Ovulation - Fact & MythLori Ramsey
Most women have been taught that ovulation occurs on day fourteen of their cycle. Armed with this, women have intercourse around this day, and avoid intercourse if they wish to avoid pregnancy. Why, then, are so many women not conceiving, when they thought they should be? And why are so many other women conceiving, when they avoid intercourse on the day they thought their ovulation day?
Ovulation occurring on day 14 is a myth.
Ovulation can occur as early as day six, and much later than day fourteen. There are many factors involved in the timing of ovulation including hormones, stress, and your health
Follicle stimulating hormone (FSH), estrogen, luteinizing hormone (LH), and progesterone are the hormones of the female reproductive cycle. Any imbalance in these hormones can impede or prevent ovulation.
Follicle stimulating hormone
The first hormone to appear in a woman's cycle is FSH. FSH begins its peak production at the beginning of the cycle - while the uterus is shedding its lining. FSH prompts a woman's ovaries to produce about 15 to 20 mature eggs. Each of these eggs are encased in its own follicle. These follicles then produce estrogen.
Estrogen begins surging through the body roughly three or more days before ovulation. This causes the cervical fluid to be clear, thin and stretchy*. This type of cervical fluid is referred to as "egg-white cervical mucus" or "ewcm". EWCM offers the best mode of travel for the sperm to get to the egg.

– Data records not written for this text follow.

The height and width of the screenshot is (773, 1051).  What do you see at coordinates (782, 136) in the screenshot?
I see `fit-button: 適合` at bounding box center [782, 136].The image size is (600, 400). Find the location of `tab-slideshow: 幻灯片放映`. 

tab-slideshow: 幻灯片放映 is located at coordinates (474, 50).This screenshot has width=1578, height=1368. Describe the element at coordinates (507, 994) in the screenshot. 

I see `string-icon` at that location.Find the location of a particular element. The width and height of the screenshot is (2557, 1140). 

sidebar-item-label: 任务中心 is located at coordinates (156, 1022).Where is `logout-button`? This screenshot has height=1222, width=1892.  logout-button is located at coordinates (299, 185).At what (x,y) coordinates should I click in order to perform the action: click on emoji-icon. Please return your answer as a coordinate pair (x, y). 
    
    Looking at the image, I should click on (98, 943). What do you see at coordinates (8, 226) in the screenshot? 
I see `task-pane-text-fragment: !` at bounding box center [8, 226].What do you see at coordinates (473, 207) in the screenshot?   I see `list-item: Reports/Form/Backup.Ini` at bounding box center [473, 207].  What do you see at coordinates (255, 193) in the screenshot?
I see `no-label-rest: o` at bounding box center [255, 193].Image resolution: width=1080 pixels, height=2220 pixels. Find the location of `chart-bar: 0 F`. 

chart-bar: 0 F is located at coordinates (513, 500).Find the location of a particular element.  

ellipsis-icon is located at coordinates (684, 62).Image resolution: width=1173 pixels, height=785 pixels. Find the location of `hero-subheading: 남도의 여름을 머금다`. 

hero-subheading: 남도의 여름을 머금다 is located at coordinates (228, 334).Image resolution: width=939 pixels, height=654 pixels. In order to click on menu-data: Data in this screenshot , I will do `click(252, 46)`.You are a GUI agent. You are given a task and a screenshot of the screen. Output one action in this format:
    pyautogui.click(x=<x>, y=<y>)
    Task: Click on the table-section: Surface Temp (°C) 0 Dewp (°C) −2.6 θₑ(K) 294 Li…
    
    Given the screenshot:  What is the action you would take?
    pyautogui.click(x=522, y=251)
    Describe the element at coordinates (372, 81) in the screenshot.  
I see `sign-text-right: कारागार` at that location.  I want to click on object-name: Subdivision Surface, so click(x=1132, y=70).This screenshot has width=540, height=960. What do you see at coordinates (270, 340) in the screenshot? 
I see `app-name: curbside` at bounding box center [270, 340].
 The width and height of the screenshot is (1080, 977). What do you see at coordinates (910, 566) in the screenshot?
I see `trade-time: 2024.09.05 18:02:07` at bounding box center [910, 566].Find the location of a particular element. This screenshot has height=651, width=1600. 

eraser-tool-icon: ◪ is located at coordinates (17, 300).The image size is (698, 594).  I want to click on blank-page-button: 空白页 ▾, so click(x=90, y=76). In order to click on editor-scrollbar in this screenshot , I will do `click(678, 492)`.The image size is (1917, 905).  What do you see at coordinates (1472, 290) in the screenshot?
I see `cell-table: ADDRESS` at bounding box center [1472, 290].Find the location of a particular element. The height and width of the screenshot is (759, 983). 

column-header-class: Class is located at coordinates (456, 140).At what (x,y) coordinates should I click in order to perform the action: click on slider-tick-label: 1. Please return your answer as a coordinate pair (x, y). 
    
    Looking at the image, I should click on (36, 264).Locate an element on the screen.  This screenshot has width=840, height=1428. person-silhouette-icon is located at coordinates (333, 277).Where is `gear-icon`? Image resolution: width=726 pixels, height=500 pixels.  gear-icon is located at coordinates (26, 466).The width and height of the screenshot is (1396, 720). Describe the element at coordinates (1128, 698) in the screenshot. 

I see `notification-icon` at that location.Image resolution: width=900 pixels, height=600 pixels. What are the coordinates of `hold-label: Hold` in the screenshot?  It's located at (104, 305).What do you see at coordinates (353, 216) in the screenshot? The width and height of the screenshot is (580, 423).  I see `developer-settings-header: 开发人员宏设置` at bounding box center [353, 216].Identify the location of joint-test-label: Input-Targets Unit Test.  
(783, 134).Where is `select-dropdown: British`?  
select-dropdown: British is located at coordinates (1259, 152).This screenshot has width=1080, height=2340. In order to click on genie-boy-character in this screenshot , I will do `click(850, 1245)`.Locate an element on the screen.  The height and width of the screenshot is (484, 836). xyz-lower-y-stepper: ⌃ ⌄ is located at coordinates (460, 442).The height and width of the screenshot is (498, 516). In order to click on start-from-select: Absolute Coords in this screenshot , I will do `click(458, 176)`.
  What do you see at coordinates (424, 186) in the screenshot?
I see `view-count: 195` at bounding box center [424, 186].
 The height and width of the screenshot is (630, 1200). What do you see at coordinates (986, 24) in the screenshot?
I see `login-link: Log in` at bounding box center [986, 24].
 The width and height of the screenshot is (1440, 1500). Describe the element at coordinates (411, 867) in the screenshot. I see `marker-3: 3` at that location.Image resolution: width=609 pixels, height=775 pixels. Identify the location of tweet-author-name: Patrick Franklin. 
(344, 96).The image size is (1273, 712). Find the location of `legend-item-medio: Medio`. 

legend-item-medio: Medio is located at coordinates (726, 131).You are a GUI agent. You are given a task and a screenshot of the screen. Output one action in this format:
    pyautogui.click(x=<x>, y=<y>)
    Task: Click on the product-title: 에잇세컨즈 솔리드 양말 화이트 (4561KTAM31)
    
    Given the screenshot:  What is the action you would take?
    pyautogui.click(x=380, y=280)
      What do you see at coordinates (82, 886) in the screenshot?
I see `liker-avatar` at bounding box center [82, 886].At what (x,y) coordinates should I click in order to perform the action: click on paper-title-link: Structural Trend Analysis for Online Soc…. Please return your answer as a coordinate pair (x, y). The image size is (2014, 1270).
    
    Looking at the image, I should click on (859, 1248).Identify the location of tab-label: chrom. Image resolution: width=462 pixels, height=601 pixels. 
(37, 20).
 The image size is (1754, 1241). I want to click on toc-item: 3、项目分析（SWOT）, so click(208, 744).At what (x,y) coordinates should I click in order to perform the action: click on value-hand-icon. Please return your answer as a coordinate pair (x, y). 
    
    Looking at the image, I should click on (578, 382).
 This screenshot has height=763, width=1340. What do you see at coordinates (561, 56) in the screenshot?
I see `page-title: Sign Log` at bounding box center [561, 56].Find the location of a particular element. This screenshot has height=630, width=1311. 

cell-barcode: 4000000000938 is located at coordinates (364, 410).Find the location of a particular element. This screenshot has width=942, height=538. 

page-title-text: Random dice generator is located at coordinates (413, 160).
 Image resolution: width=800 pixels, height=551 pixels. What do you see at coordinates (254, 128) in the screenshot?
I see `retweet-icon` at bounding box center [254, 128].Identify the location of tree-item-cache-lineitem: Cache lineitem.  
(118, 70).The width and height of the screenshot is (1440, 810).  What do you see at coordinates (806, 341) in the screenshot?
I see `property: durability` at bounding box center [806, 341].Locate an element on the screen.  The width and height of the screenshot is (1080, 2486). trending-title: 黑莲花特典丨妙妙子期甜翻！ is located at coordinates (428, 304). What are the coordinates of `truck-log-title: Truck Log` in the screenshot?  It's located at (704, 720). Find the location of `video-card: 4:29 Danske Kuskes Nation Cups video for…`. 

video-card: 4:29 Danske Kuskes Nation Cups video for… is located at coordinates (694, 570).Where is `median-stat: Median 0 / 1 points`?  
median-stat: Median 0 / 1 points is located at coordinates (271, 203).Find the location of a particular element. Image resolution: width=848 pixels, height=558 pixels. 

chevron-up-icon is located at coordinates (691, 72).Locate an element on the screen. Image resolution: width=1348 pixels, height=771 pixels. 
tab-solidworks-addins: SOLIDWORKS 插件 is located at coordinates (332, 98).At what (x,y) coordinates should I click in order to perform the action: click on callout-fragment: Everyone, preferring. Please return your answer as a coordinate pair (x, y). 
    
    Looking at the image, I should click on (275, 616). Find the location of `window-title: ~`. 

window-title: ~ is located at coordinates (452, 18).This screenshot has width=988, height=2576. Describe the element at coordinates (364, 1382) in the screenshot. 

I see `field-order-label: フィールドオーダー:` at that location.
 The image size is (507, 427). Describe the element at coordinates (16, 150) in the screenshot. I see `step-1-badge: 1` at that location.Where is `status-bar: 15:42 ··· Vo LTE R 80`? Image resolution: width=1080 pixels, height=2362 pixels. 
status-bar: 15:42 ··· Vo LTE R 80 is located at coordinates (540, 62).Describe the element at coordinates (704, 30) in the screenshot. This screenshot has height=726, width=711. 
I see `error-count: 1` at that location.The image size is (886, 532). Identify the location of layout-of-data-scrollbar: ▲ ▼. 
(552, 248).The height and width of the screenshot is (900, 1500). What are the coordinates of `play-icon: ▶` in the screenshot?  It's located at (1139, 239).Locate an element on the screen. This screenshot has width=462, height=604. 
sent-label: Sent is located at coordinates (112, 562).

The high levels of estrogen prompts the release of luteinizing hormone (LH). The surge of LH causes the egg to actually come out of its follicle. The time period from which ovulation occurs and a woman's menstruation is called the luteal phase (LP). The average length of time during LP is 12 to 16 days long. The LP, however, can be longer or shorter. An LP shorter than 10 days is considered deficient in progesterone, and is unable to maintain a pregnancy. There are measures to increase the LP, such as hormone therapy and/or herbal and vitamin supplements. No matter what day a woman ovulates, she can always tell approximately what day her menstrual cycle will begin, or what day to take a pregnancy test.
With the collapse of the follicle, a "corpus luteum" forms.
The corpus luteum begins producing progesterone - the hormone that helps maintain the uterine lining long enough for a fertilized egg to implant. Progesterone is responsible for raising the basal body temperature, also known as the "warm hormone." If a woman is charting her temperatures, she should be able to tell that she had ovulated by an upward shift in her daily basal body temperature. A drop in progesterone signals the body to begin shedding the uterine lining, thus bringing on menstruation.
Stress and Your Health
If pregnancy is the goal, it is extremely important to have intercourse around the time of ovulation, preferably right before, or during, ovulation. Sometimes a woman's body can prepare for ovulation and release all the right hormones, and stress will halt the process. Vacations, moving, company or anything that causes undue stress, can delay ovulation until the woman is at peace and relaxed again.
The role of hormones combined with the woman's state of health - sick or stressed, determines when and if ovulation occurs.
Sometimes ovulation does occur on day 14, but this is, by far, not the rule. Because the different elements that bring about ovulation can be varied or interrupted, it is safe to say that ovulation can occur at any point in the cycle, and not the day 14 that so many people once believed.